North Korea accused the South of making up a story to worsen inter-Korean tensions.
Seoul’s Joint Chiefs of Staff said that the North on Wednesday fired five artillery shells on two occasions ― at 1 p.m. and 7:46 p.m. The firing was the first since the North shelled Yeonpyeong Island last November, killing two marines and two civilians.
Two of the five shells landed near the Northern Limit Line, a de facto inter-Korean sea border. In response, the South Korean military fired three shots each at around 2 p.m. and 8 p.m. toward the NLL with its K-9 self-propelled howitzers.
“Taken aback by the blasting sound, South Korean military warmongers behaved indecently by fabricating a story in which they said we made artillery provocations,” a colonel-level North Korean officer told the Korean Central News Agency.
“As the construction has begun in earnest with an aim to enhance the life of the people in South Hwanghae Province close to the five northwestern border islands, the normal explosion work was carried out.”
He also added that the “fabrication” was made deliberately as the South Korean military seeks to put the two countries on a path of confrontation and block dialogue, the mood for which has been building on the peninsula.
Early in the day, the North has faxed a message to the Defense Ministry here to deliver the same message carried by the KCNA.
“We judged that we don’t need to respond to such hackneyed claims. We don’t feel it is worthwhile to make any mention about such unilateral arguments from the North, which are far from the truth,” said a ministry official, declining to be named.
The artillery firing came as the two Koreas were working to improve their relationship, which plunged to its lowest level since the sinking of the corvette Cheonan and the artillery attack on Yeonpyeongdo claimed the lives of 50 South Koreans last year.
Some experts raised the possibility that the firing was carefully calculated to achieve several goals.
They said that the communist state might want to see how the new command dedicated to safeguarding the five northwestern border islands would respond to North Korean provocations.

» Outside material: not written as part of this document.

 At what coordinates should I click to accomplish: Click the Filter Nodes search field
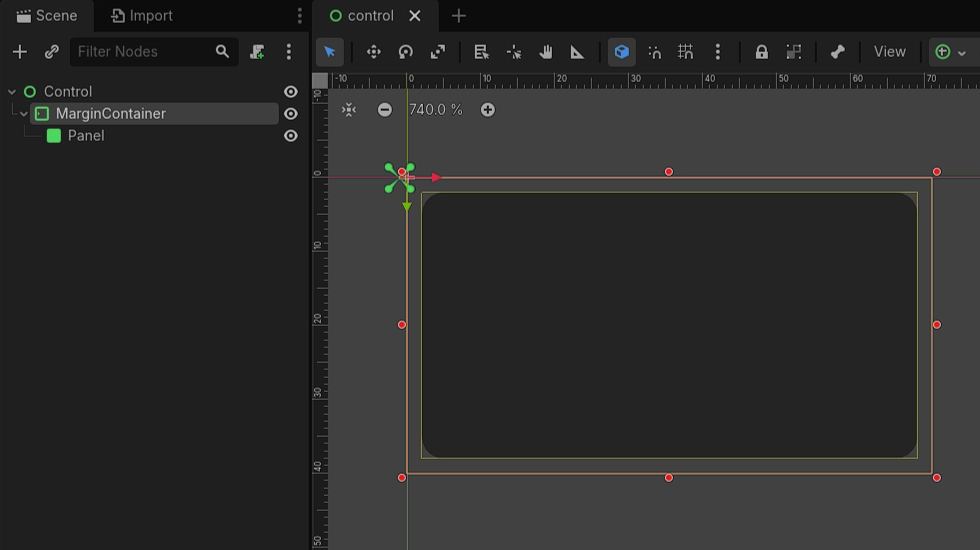140,52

The command was established in June to better deal with North Korean provocations in the West Sea. The 5,000-strong command under the JCS control is now headed by the three-star commander of the Marine Corps.

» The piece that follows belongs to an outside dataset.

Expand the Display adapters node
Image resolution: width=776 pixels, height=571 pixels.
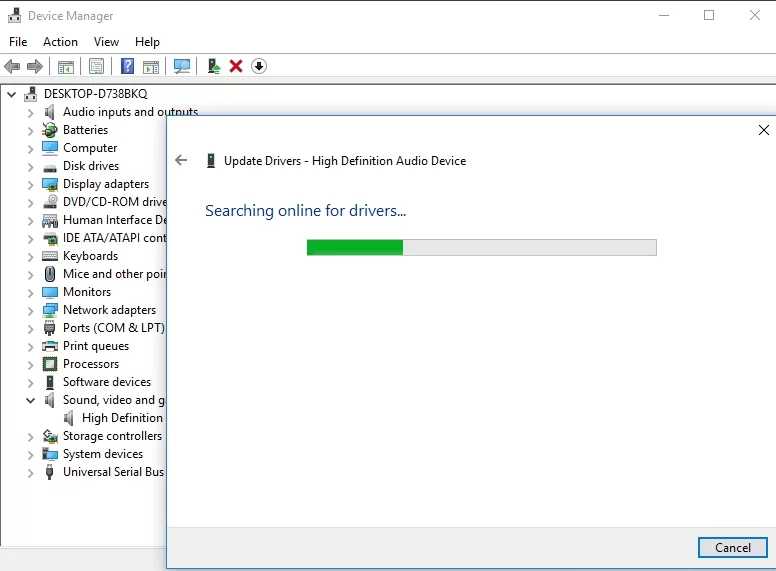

Some others claimed that the North might have sent a warning ahead of the annual South Korea-U.S. joint exercise, which it has denounced for seeking to bring down its regime.
The Ulchi Freedom Guardian is scheduled to take place from Aug. 16-29. The command post exercise is based on computer simulated war games, which demonstrate the two militaries’ Operation Plan 5027 centering on a scenario of an all-out war with the North.
About a year ago, the North fired some 130 artillery rounds. Around 10 of them landed south of the NLL. Only three months later, the North launched the unprecedented attack on Yeonpyeongdo.